Al governo prima con la Lega e poi con il centrosinistra, ma con i consensi ormai dimezzati rispetto al 4 marzo 2018: questo il 2019 del Movimento 5 Stelle

Un anno esatto fa, commentando il rocambolesco 2018 del Movimento 5 Stelle che l’aveva portato dal successo nelle Politiche del 4 marzo al sorpasso da parte dell’alleato leghista, avevamo parlato dei rischi per il Movimento 5 Stelle derivanti da una prolungata subalternità al partito di Matteo Salvini. Tuttavia, neanche nelle previsioni più azzardate avremmo potuto immaginare il declino che ha colpito il Movimento di Luigi Di Maio nei primi mesi del 2019.

I numeri parlano da soli. Nell’ultima Supermedia del 2018 i 5 Stelle erano accreditati del 26%, in discesa costante di circa un punto al mese (-0,92% ogni 30 giorni) dai massimi di aprile dopo il boom delle Politiche. Fra gennaio e le Europee del 26 maggio 2019, il calo anziché rallentare ha raddoppiato la velocità (-1,79% mensile), finché il partito ha toccato il 17,1%. In quindici mesi, il Movimento era passato da essere la prima forza politica con 14 punti di vantaggio sulla seconda, a essere la terza, con 17 punti in meno della prima, la Lega, e quasi 6 in meno della seconda, il PD.

 

Un anno difficile

Ma la parabola del Movimento nel corso del 2019 non può essere descritta solo con i numeri. L’anno che sta finendo, infatti, si è aperto su uno scenario politico complesso dopo le fatiche della sessione di bilancio autunnale, in cui erano emerse tutte le divergenze con la Lega, soprattutto sulle politiche economiche più espansive promosse dal Movimento 5 Stelle. La partita più importante dei primi mesi si è giocata proprio sul reddito di cittadinanza, lanciato da Di Maio in una conferenza con Giuseppe Conte e Alessandro Di Battista a fine gennaio – con l’indimenticabile annuncio in diretta della nomina di Lino Banfi nella commissione UNESCO.

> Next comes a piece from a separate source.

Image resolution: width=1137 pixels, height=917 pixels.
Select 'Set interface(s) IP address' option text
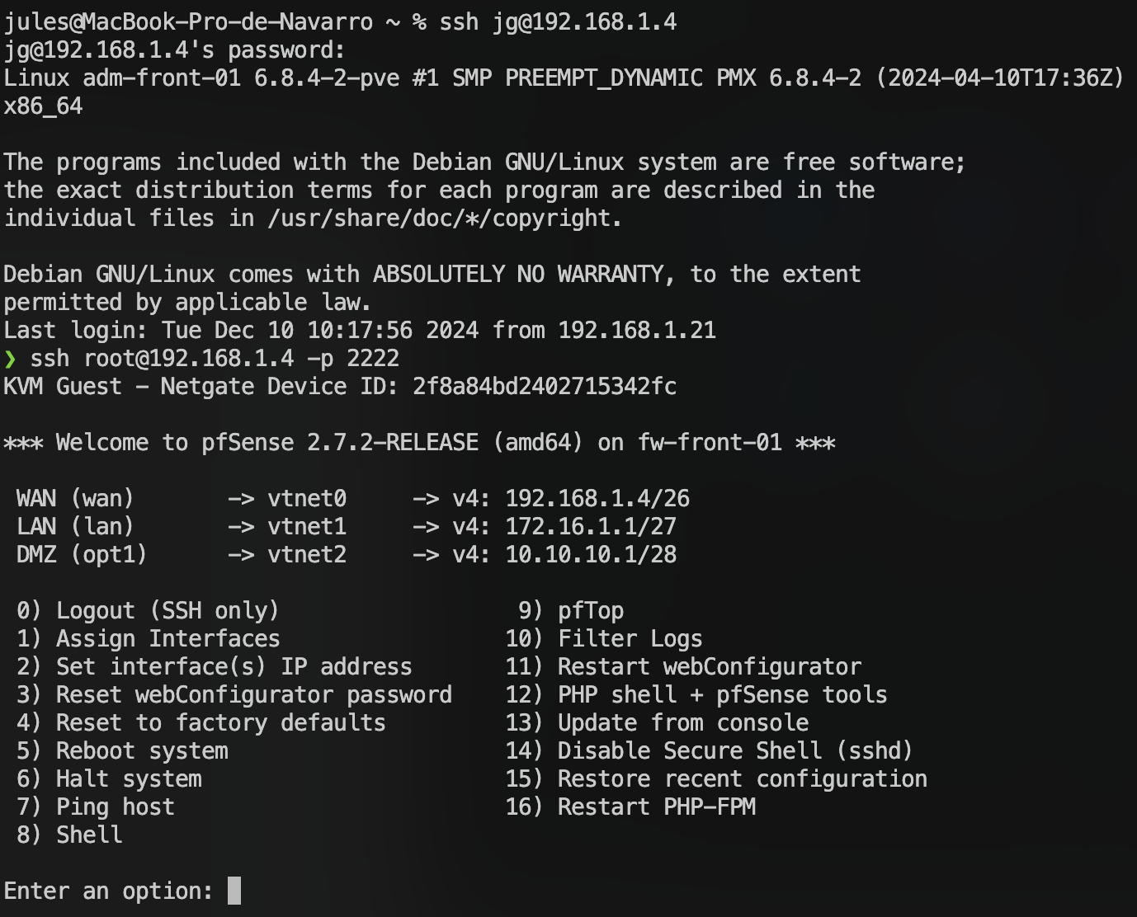coord(234,667)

La principale promessa elettorale del Movimento 5 Stelle si concretizzava così a meno di un anno dalla formazione del governo giallo-verde, e avrebbe potuto risollevare il Movimento dalla crisi che l’aveva portato sotto il 26% all’inizio dell’anno. Ma l’impulso positivo che il reddito di cittadinanza avrebbe potuto avere sui consensi dei 5 Stelle non si è verificato, anzi: fra la fine di gennaio e la fine di marzo, il Movimento guidato da Di Maio ha vissuto probabilmente il momento di crisi più nera della sua storia, cedendo oltre il 4% nella Supermedia in meno di due mesi, con il PD a meno di un punto dal sorpasso.

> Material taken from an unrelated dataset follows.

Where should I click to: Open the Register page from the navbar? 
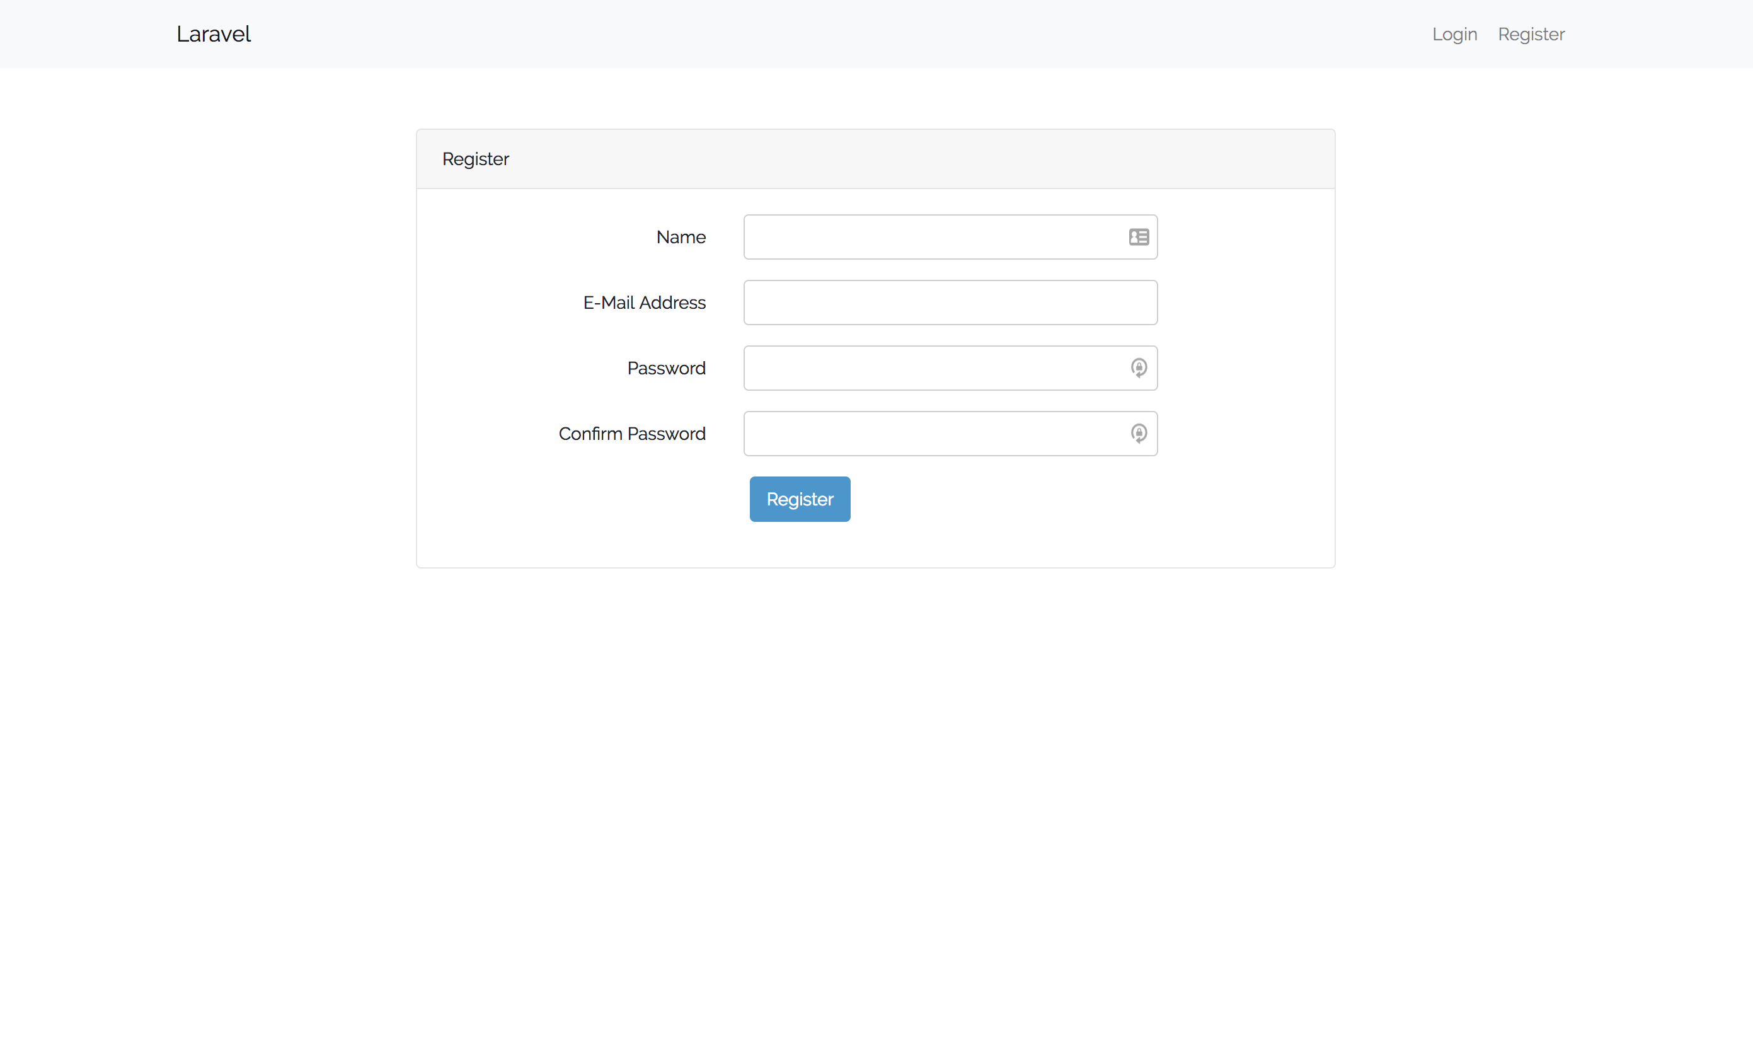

Questo crollo si è riflesso nelle tre elezioni regionali, in Abruzzo, Sardegna e Basilicata, svoltesi fra il 10 febbraio e il 24 marzo. Nelle tre consultazioni, M5S non partiva favorito per la vittoria vista la sua storica difficoltà nelle elezioni locali, ma ci si aspettava almeno un risultato discreto in tre regioni del Sud dove i candidati pentastellati alle Politiche avevano raccolto circa il 40%.

Movimento 5 Stelle: il calo nelle regionali in Abruzzo, Sardegna e Basilicata

 

Al contrario, il verdetto delle urne abruzzesi, sarde e lucane è stato severissimo verso i candidati 5 Stelle. Se il voto in Abruzzo è stato la prima occasione per mettere nero su bianco il ribaltamento degli equilibri fra gli alleati di governo, è stato soprattutto il risultato della Sardegna, con quasi 300 mila voti assoluti persi in dodici mesi, a rafforzare in modo decisivo l’immagine di declino del M5S.

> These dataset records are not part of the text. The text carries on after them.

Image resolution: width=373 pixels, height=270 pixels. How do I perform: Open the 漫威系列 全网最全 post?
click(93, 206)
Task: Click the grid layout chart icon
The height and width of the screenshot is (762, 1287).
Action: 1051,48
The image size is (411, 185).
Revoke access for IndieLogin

Ma proprio fra le regionali in Abruzzo e Sardegna c’è stato un altro punto di svolta per il Movimento 5 Stelle. Dopo un acceso dibattito a mezzo stampa durato settimane, infatti, il 18 febbraio si è tenuto il voto della Piattaforma Rousseau sull’immunità a Salvini per il caso Diciotti. La votazione, svoltasi il giorno prima di quella ufficiale nella Giunta delle autorizzazioni del Senato, aveva innescato un vespaio di polemiche interne, con diversi parlamentari più legati alle origini giustizialiste del Movimento che si erano espressi a favore del processo.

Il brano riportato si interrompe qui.